### 给定原文
Roads not only in Berland CodeForces 25D 并查集

D. Roads not only in Berland

time limit per test

2 seconds

memory limit per test

256 megabytes

input

standard input

output

standard output

Berland Government decided to improve relations with neighboring countries. First of all, it was decided to build new roads so that from each city of Berland and neighboring countries it became possible to reach all the others. There are n cities in Berland and neighboring countries in total and exactly n - 1 two-way roads. Because of the recent financial crisis, the Berland Government is strongly pressed for money, so to build a new road it has to close some of the existing ones. Every day it is possible to close one existing road and immediately build a new one. Your task is to determine how many days would be needed to rebuild roads so that from each city it became possible to reach all the others, and to draw a plan of closure of old roads and building of new ones.

Input

The first line contains integer n (2 ≤ n ≤ 1000) — amount of cities in Berland and neighboring countries. Next n - 1 lines contain the description of roads. Each road is described by two space-separated integers ai, bi (1 ≤ ai, bi ≤ n, ai ≠ bi) — pair of cities, which the road connects. It can't be more than one road between a pair of cities. No road connects the city with itself.

Output

Output the answer, number t — what is the least amount of days needed to rebuild roads so that from each city it became possible to reach all the others. Then output t lines — the plan of closure of old roads and building of new ones. Each line should describe one day in the format i j u v — it means that road between cities i and j became closed and a new road between cities u and v is built. Cities are numbered from 1. If the answer is not unique, output any.

Sample test(s)

input

2
1 2

output

0

input

7
1 2
2 3
3 1
4 5
5 6
6 7

output

1
3 1 3 7

虽然是个水题，不过也是自己周赛第一次拿一血的题目啊 纪念一下喽

E题题意：告诉n个城市，然后告诉n-1条已经连通的道路，为使n个城市全都连通，即可以从任意城市到另外一个城市，现在每天可以新修一条路并且关闭一条路，问最少需要多少天可以使n个城市连通。
######
• 待办任务
a: 在这篇 Berland 修路题目的原文里，第二组样例输入列出了哪些道路？请全部写出，每条用两个城市编号表示。
b: 请接着这篇 Berland 修路题解的最后一句往下写。
后面附的资料和这些任务没有关系。
### 所给资料
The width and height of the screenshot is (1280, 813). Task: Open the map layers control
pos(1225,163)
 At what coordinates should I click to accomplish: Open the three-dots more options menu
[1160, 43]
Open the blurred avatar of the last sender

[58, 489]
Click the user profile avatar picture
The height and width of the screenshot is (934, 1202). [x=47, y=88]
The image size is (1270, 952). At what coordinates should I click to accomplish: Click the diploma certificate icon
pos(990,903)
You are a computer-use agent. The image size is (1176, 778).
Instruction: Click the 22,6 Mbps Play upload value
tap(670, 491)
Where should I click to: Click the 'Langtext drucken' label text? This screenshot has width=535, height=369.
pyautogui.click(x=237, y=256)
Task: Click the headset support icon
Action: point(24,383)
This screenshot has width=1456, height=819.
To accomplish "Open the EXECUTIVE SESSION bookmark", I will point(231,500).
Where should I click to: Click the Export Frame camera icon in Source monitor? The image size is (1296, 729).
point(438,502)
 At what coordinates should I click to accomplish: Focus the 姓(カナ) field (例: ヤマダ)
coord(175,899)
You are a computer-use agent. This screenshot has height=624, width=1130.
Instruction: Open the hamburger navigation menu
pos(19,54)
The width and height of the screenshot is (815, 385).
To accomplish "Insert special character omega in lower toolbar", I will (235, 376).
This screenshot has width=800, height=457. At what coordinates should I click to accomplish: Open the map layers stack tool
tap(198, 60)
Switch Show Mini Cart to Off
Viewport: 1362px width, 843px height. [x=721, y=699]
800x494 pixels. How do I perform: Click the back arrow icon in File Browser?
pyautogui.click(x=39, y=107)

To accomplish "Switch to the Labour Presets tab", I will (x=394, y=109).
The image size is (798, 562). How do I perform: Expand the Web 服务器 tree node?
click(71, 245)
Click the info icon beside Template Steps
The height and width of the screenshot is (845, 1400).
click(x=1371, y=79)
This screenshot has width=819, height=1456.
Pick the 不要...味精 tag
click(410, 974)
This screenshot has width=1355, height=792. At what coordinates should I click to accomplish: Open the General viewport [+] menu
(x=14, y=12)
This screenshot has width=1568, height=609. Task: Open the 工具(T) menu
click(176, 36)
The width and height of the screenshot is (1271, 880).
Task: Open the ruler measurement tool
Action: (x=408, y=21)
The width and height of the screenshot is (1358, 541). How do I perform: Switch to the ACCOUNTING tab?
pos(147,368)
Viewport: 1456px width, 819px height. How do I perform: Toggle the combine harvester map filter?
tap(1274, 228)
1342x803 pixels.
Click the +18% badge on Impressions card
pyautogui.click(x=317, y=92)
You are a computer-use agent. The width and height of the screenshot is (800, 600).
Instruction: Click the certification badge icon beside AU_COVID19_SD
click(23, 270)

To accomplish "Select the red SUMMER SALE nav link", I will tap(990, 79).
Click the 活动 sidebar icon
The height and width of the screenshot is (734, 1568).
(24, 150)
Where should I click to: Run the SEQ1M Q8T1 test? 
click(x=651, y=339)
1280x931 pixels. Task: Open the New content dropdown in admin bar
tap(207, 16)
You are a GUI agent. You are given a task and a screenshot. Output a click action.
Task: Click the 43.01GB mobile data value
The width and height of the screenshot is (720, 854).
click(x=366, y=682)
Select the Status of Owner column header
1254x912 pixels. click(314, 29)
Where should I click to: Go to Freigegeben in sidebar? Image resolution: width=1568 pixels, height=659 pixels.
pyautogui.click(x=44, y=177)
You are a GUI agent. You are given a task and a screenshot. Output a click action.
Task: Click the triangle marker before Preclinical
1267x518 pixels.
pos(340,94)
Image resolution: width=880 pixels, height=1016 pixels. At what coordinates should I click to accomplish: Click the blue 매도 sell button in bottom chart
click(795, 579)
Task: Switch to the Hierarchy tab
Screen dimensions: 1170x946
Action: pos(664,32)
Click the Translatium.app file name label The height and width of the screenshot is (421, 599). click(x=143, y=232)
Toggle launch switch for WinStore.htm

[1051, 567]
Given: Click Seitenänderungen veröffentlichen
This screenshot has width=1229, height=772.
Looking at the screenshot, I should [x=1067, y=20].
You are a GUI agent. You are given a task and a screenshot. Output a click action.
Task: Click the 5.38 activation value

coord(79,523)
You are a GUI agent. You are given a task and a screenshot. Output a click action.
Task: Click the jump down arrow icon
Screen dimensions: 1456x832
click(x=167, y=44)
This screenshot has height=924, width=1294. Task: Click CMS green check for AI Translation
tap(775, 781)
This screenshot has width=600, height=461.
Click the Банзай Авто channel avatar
######
• 参考答案
a:
1 2
2 3
3 1
4 5
5 6
6 7

b:
思路：并查集。在输入的时候把每个点之间的关系建立起来，并记录下有多少条多余的路，即已经添加到同一个集合中。然后遍历每一个fa[i]记录集合数num,那么num-1就是需要建立的道路数。

 

#include <iostream>
#include <stdio.h>
#include <string>
#include <cstring>
#include <cmath>
#include <algorithm>

#define N 10009
using namespace std;

int fa[N];

struct Node
{
    int a,b;
}f[N];

int findfa(int x)
{
    if(x==fa[x])
    return fa[x];
    else
    return findfa(fa[x]);
}

int n;
int g[N];

int main()
{
    while(~scanf("%d",&n))
    {
        int a,b;

        for(int i=1;i<=n;i++)
        fa[i]=i;

        int ans1=0;

        for(int i=1;i<n;i++)
        {
            scanf("%d %d",&a,&b);
            int aa=findfa(a);
            int bb=findfa(b);

            if(aa==bb)
            {
                f[ans1].a=a;
                f[ans1].b=b;
                ans1++;
            }

            if(aa<bb)
            fa[bb]=aa;
            else
            fa[aa]=bb;
        }

//        for(int i=0;i<ans1;i++)
     //   cout<<f[0].a<<" "<<f[0].b<<endl;

        int num=0;

        for(int i=1;i<=n;i++)
        {
            if(fa[i]==i)
            {
                g[num]=i;
                num++;
            }
        }

        printf("%d\n",num-1);

        int i=0;
       while(1)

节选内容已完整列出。